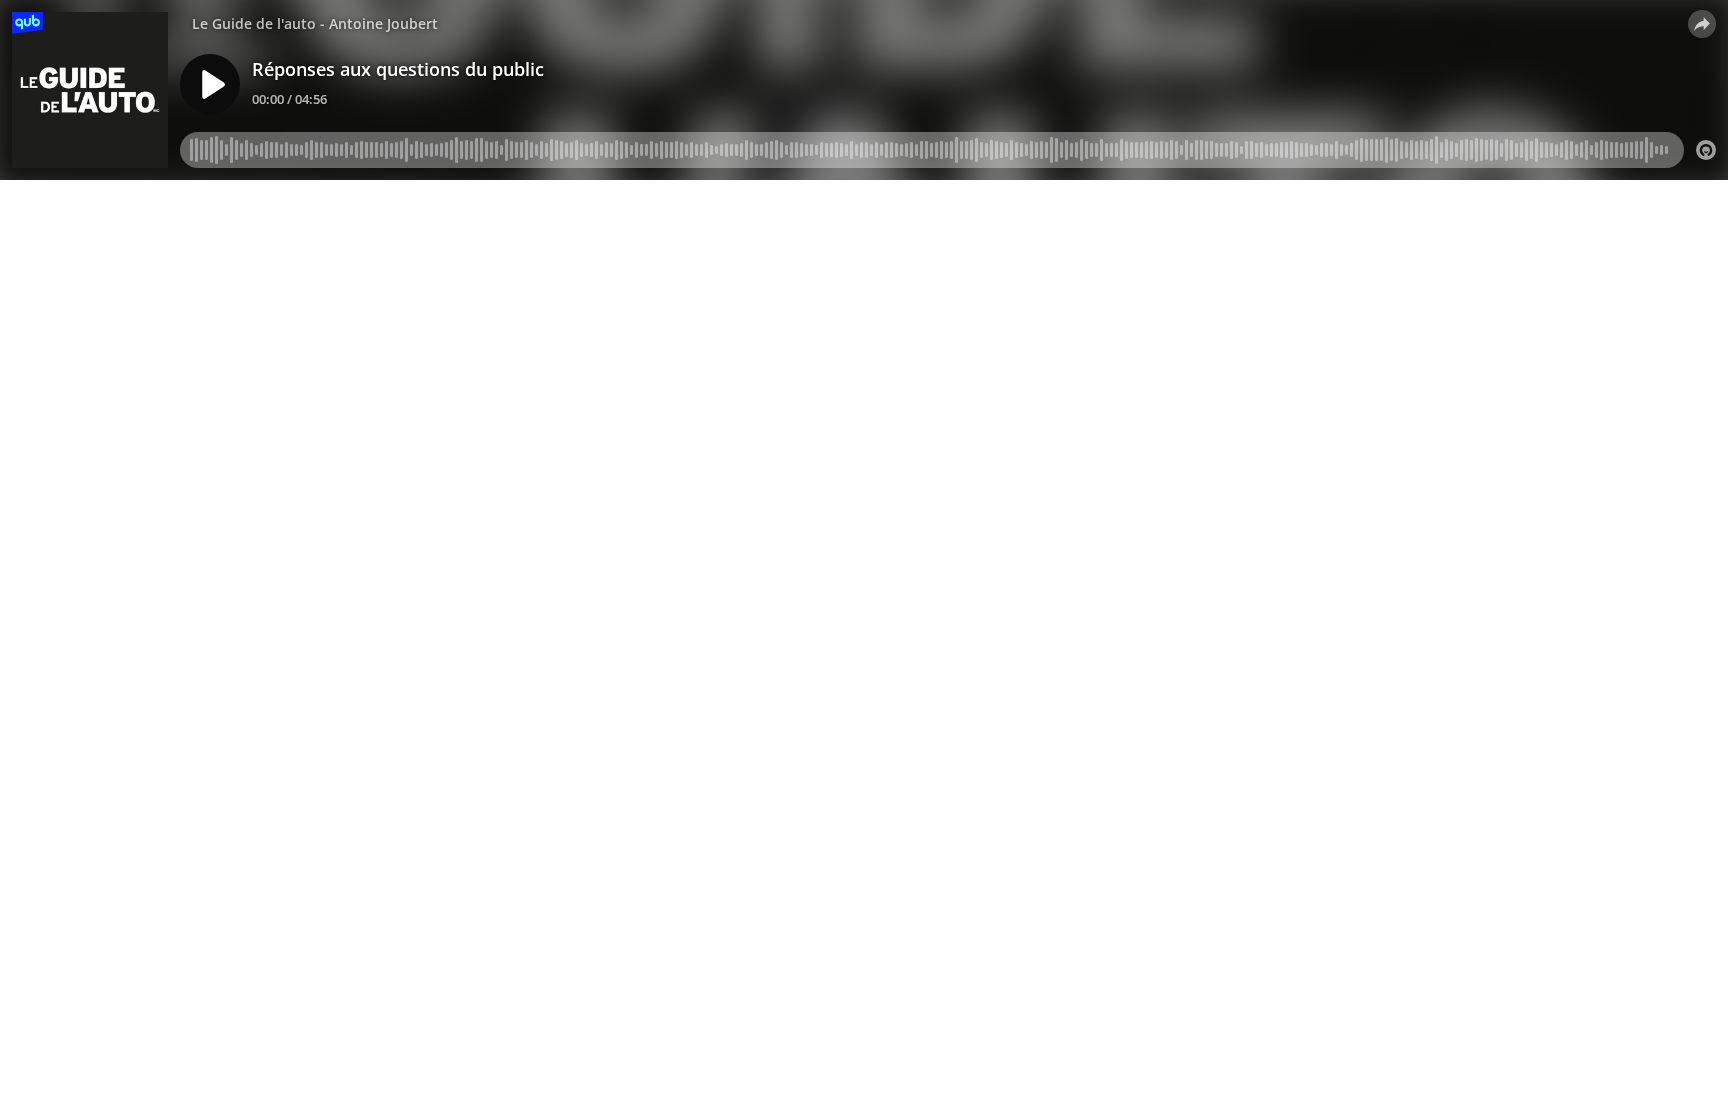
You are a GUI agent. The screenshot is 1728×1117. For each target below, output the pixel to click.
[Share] (1702, 24)
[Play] (210, 84)
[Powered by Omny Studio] (1706, 150)
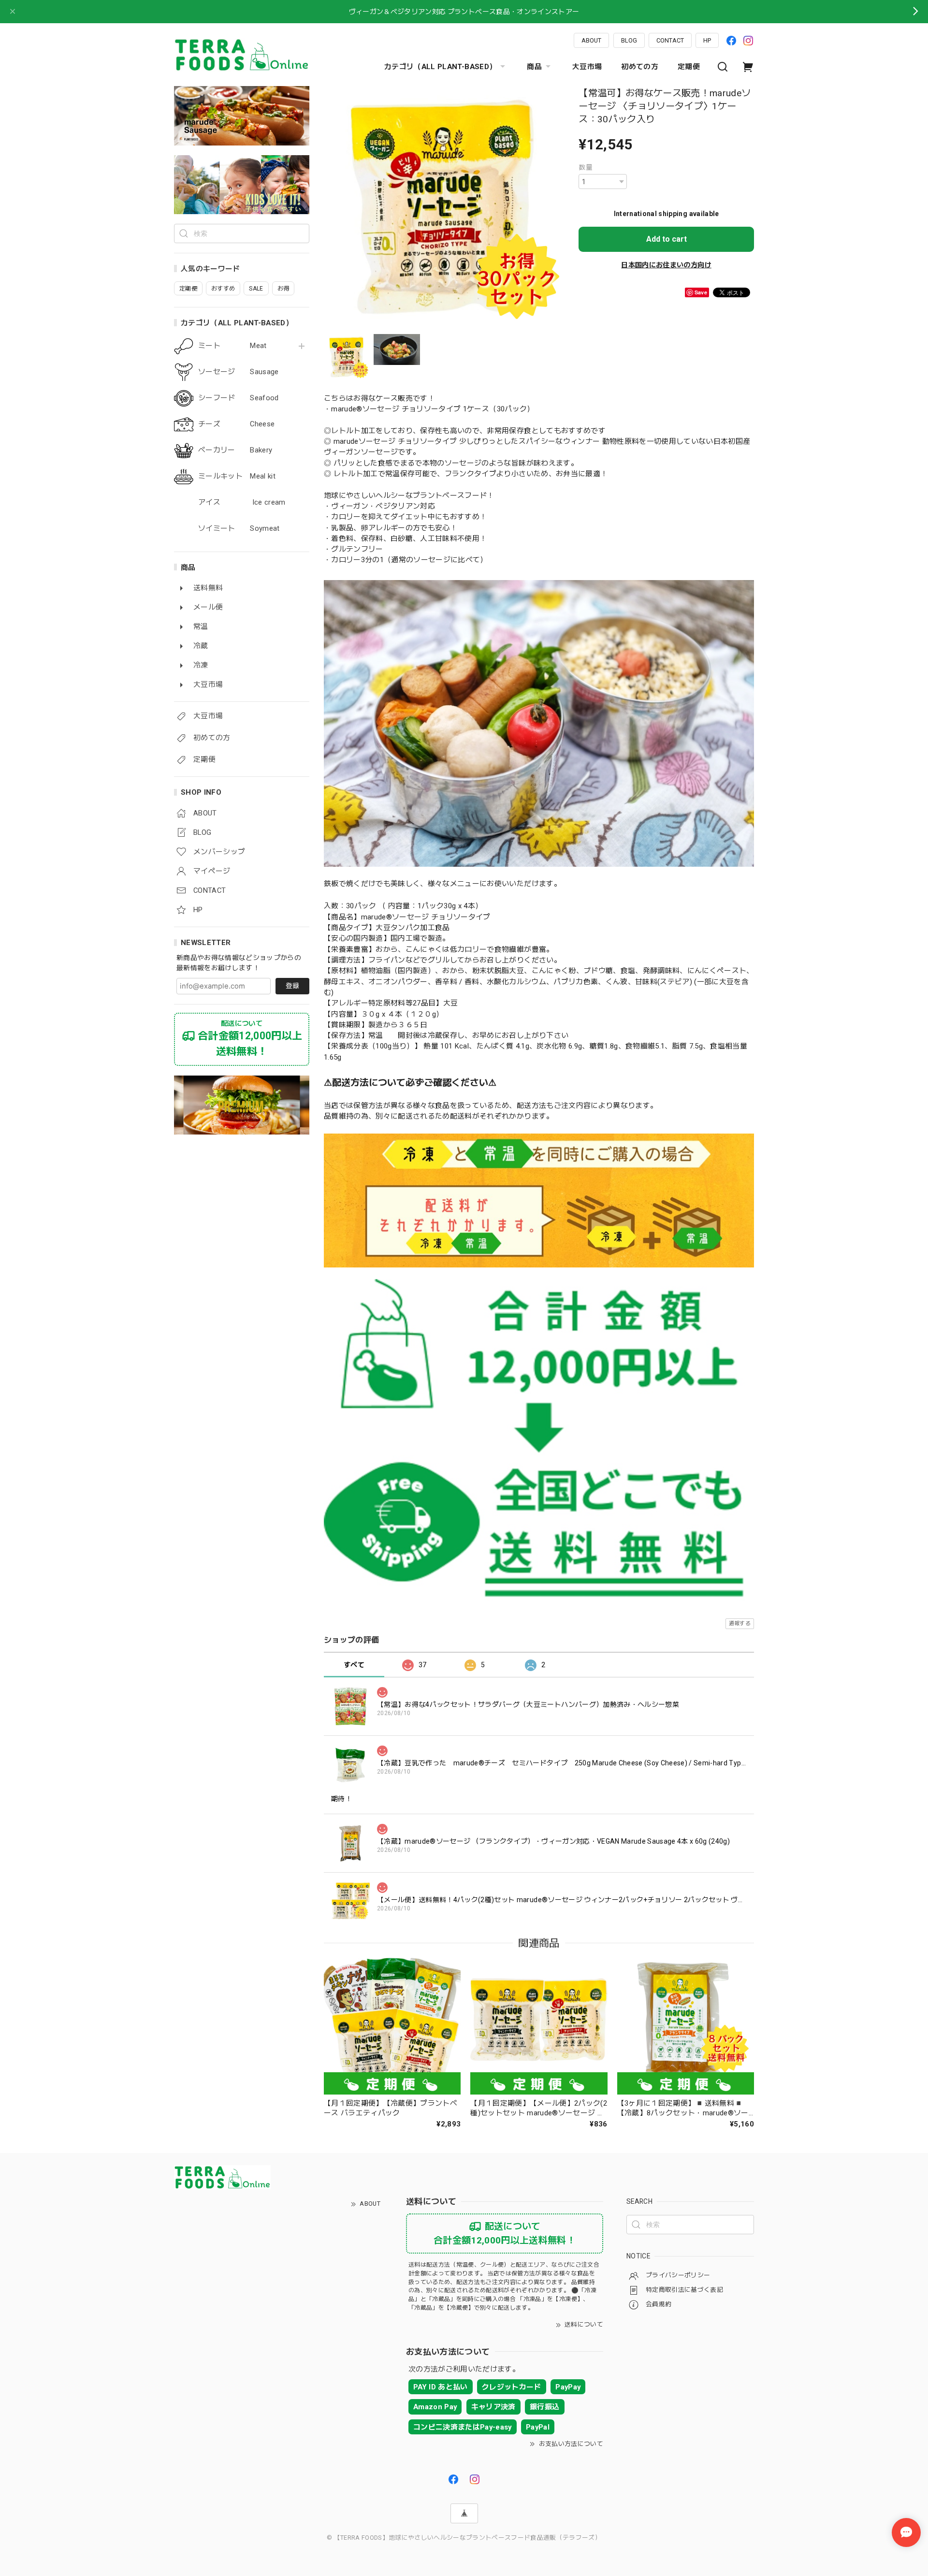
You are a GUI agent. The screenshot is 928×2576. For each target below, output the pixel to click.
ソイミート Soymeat (239, 528)
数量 (586, 167)
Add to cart (666, 239)
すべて (354, 1665)
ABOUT (591, 40)
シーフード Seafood (238, 398)
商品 (534, 66)
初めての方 (639, 66)
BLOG (629, 40)
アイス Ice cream (242, 502)
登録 (292, 986)
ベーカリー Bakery (235, 450)
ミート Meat (232, 346)
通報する (740, 1623)
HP (707, 40)
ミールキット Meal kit (237, 476)
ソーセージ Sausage (238, 372)
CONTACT (670, 40)
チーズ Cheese (236, 424)
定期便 (689, 66)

**Problem to solve:** Everything in the entries except the images must be copied exactly.

**Answer to the exercise:**
You are a GUI agent. The screenshot is 1728×1117. For each target below, output the pixel to click.
[Share] (1702, 24)
[Play] (210, 84)
[Powered by Omny Studio] (1706, 150)
You are a GUI agent. The screenshot is 928×2576. For each target below, output the pixel to click.
ソイミート Soymeat (239, 528)
数量 (586, 167)
Add to cart (666, 239)
すべて (354, 1665)
ABOUT (591, 40)
シーフード Seafood (238, 398)
商品 (534, 66)
初めての方 (639, 66)
BLOG (629, 40)
アイス Ice cream (242, 502)
登録 (292, 986)
ベーカリー Bakery (235, 450)
ミート Meat (232, 346)
通報する (740, 1623)
HP (707, 40)
ミールキット Meal kit (237, 476)
ソーセージ Sausage (238, 372)
CONTACT (670, 40)
チーズ Cheese (236, 424)
定期便 (689, 66)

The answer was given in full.